## [TASK STATEMENT]
Take every line from the listing below that includes "computer" and copy it.

(STUDY MATERIAL Opens)

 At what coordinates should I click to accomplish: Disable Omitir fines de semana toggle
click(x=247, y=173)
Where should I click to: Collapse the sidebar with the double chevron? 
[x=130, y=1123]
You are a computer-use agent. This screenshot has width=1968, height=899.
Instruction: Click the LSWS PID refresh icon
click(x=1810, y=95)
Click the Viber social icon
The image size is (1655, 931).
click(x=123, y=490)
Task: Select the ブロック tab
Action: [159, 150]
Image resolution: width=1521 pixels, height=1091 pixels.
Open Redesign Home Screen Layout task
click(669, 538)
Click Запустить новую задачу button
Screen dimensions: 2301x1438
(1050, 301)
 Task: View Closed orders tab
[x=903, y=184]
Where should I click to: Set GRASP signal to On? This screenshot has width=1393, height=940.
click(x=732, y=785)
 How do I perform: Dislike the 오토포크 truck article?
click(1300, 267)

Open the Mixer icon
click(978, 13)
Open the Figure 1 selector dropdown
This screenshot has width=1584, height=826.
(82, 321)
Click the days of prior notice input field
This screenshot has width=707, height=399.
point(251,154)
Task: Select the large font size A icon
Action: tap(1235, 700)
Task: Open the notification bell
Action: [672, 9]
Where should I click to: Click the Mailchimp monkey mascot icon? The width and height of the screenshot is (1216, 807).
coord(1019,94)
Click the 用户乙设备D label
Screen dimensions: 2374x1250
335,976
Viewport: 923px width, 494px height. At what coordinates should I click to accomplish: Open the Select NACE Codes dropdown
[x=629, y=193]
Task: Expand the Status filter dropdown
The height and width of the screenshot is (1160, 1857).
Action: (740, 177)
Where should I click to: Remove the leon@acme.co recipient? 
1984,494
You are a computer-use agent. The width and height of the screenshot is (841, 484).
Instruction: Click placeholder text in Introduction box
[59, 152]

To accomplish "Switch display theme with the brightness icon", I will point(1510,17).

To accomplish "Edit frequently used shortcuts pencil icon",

(STUDY MATERIAL Closes)

## [EXERCISE RESPONSE]
You are a computer-use agent. This screenshot has width=1968, height=899.
You are a computer-use agent. The width and height of the screenshot is (841, 484).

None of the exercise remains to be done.